Umidade e Simpatia: Não é um novo grupo de pagode, mas sim a realidade de dois sobrados cariocas
CARAS DO RIO
Uma coleção de quartos e várias vidas morando em um único imóvel.Os sobrados continuam sendo a opção para muitos seres humanos, principalmente aqueles sem boas condições financeiras.Em visita a duas instalações no centro do Rio, constatou-se a presença de pessoas simpáticas e que convivem em espaçose com pouco arejamento e , por isso, úmidos.
Na rua São Félix, atrás da Central do Brasil, um dos sobrados abriga há quatro anos o senhor Leandro Torres , que conversade maneira bem aberta sobre a vida dos seus vizinhos;nunca falando mal.Ele aluga um quartinho, que nem banheiro tem.Lavar roupa e tomar banho são coisas que ele faz nas dependências coletivas.
Com 86 anos e conservado--qualquer um diria -- Leandro, aposentado há 30 anos quando deixou de consertar elevadores, vive num quartinho com cama, uma televisão catorze polegadas, cadeiras, estantizinhas e pouca coisa a mais.Mas tudo bem arrumado.Ele paga pelo quarto 165 reais e está satisfeito.Diz que o local é tranqüilo.

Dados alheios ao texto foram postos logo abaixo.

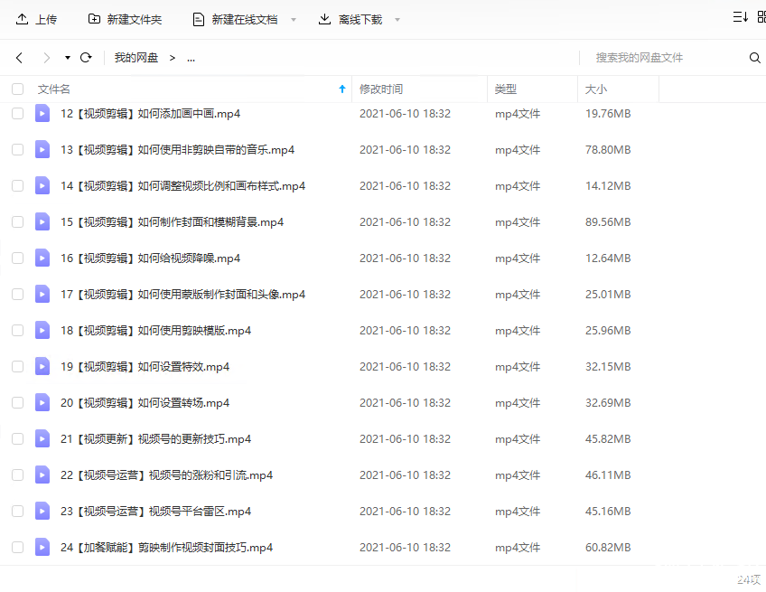Tick checkbox for file 24 剪映制作视频封面技巧
Image resolution: width=766 pixels, height=592 pixels.
(18, 547)
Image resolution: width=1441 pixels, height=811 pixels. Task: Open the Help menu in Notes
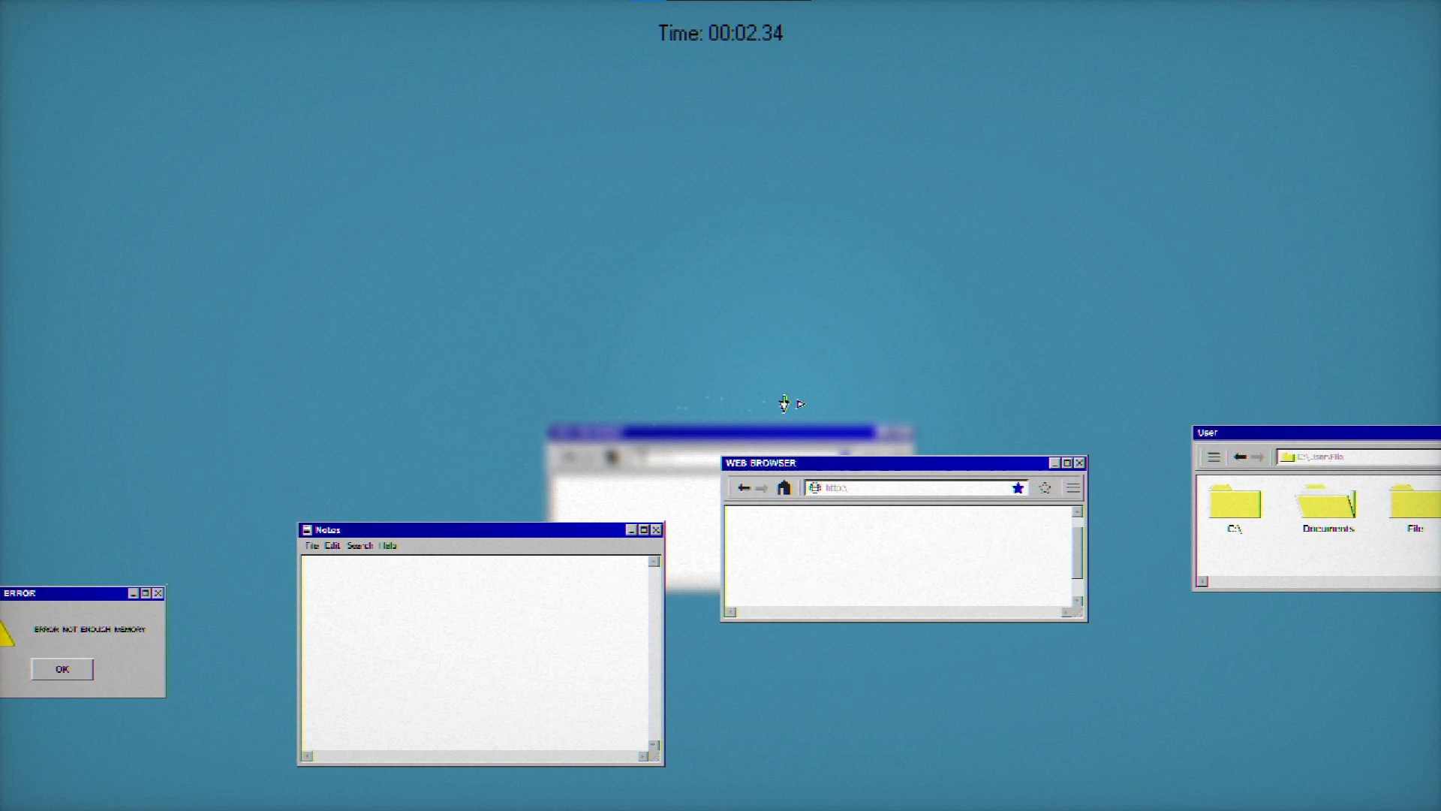pyautogui.click(x=388, y=546)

Perto dali, na rua da Lapa, no bairro de mesmo nome, outro sobrado.No número 264, a instalação já serviu como teto a um ilustre personagem da literatura brasileira, que completa em 2008 o centenário de sua morte.Machado de Assis morou por um ano e meio durante o século XIX , antes de se mudar para o Cosme Velho.

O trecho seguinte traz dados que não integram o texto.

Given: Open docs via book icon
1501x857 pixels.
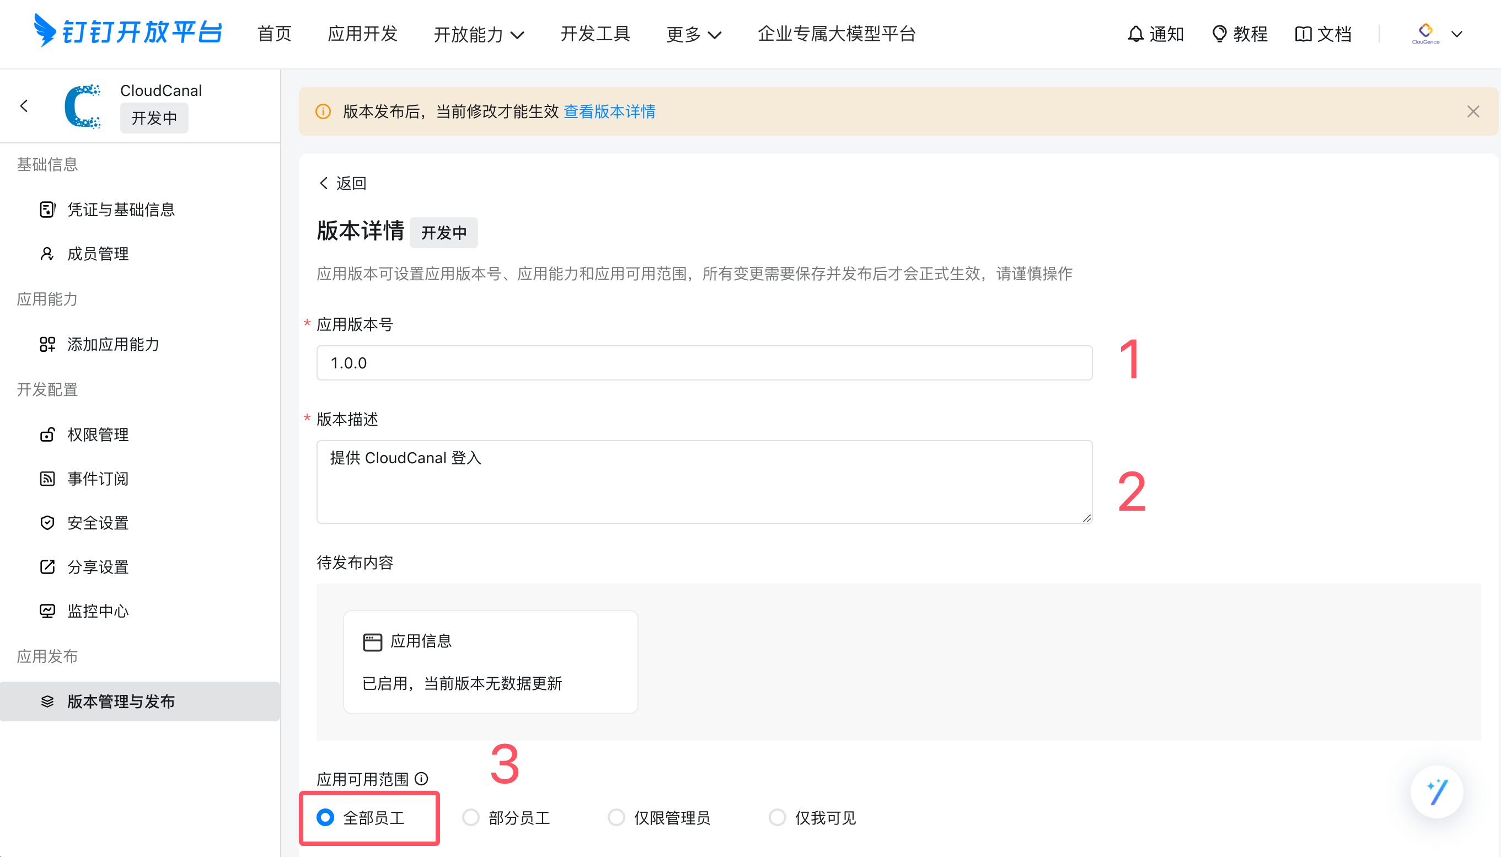Looking at the screenshot, I should (1303, 34).
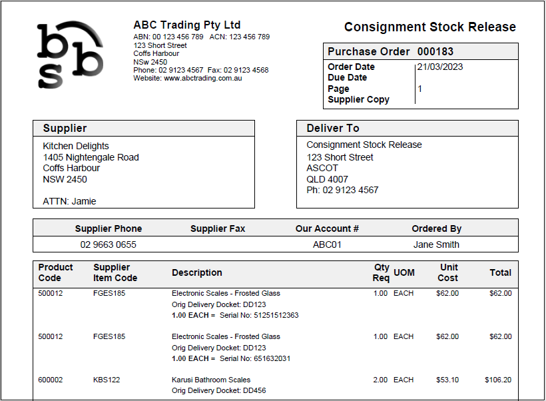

Hoje, mais de um século depois, todos as vagas estão preenchidas.Por crianças , idosos, adultos e até professores.Dona Gláucia Sampaio , há 30 anos ali, o que lhe garante o título de moradora mais antiga, mora com seu filho, docente de língua portuguesa e inglesa.
Mas além de contar com pessoas bem receptivas, os sobrados guardam outros traços em comum:A umidade e a necessidade de reformas. Na maior parte deles, o cheiro de mofo predomina pois a luz do sol pouco penetra, situação facilitada pela própria estrutura.
São construções de dois andares e três andares-- de acordo com a ordem de citação na matéria -- e bem compridas, sem janelas laterais, o que dificulta bastante a circulação de ar- menos pior na da rua atrás da Cental do Brasil. Os telhados,de material que lhes conferem uma quase transparência ,amenizam a escuridão.Mesmo assim, ambientes propícios para desenvolvimento de problemas respiratórios.
Aparentemente, na hora da reportagem, ninguém parecia sofrer de tal mal.Mas na instalação da Lapa , onde todos pagam aluguel, outra coisa preocupa bastante os inquilinos:A desocupação.Dona Gláucia, por exemplo, revelou que não tem para onde ir, nem para casa de amigos ou parentes.
O desalojamento que poderá botar várias pessoas na rua não foi idéia do proprietário, mas sim da prefeitura do Rio, desejosa em tombar o imóvel .Justamente em razão de ter sido a residência de Machado.No entanto, os atuais habitantes , que souberam da notícia via mídia, não receberam nenhuma notificação para abandonar o lugar—e nem mesmo o dono, segundo informou uma funcionária que trabalha na imobiliária Adibem, que presta serviços a ele.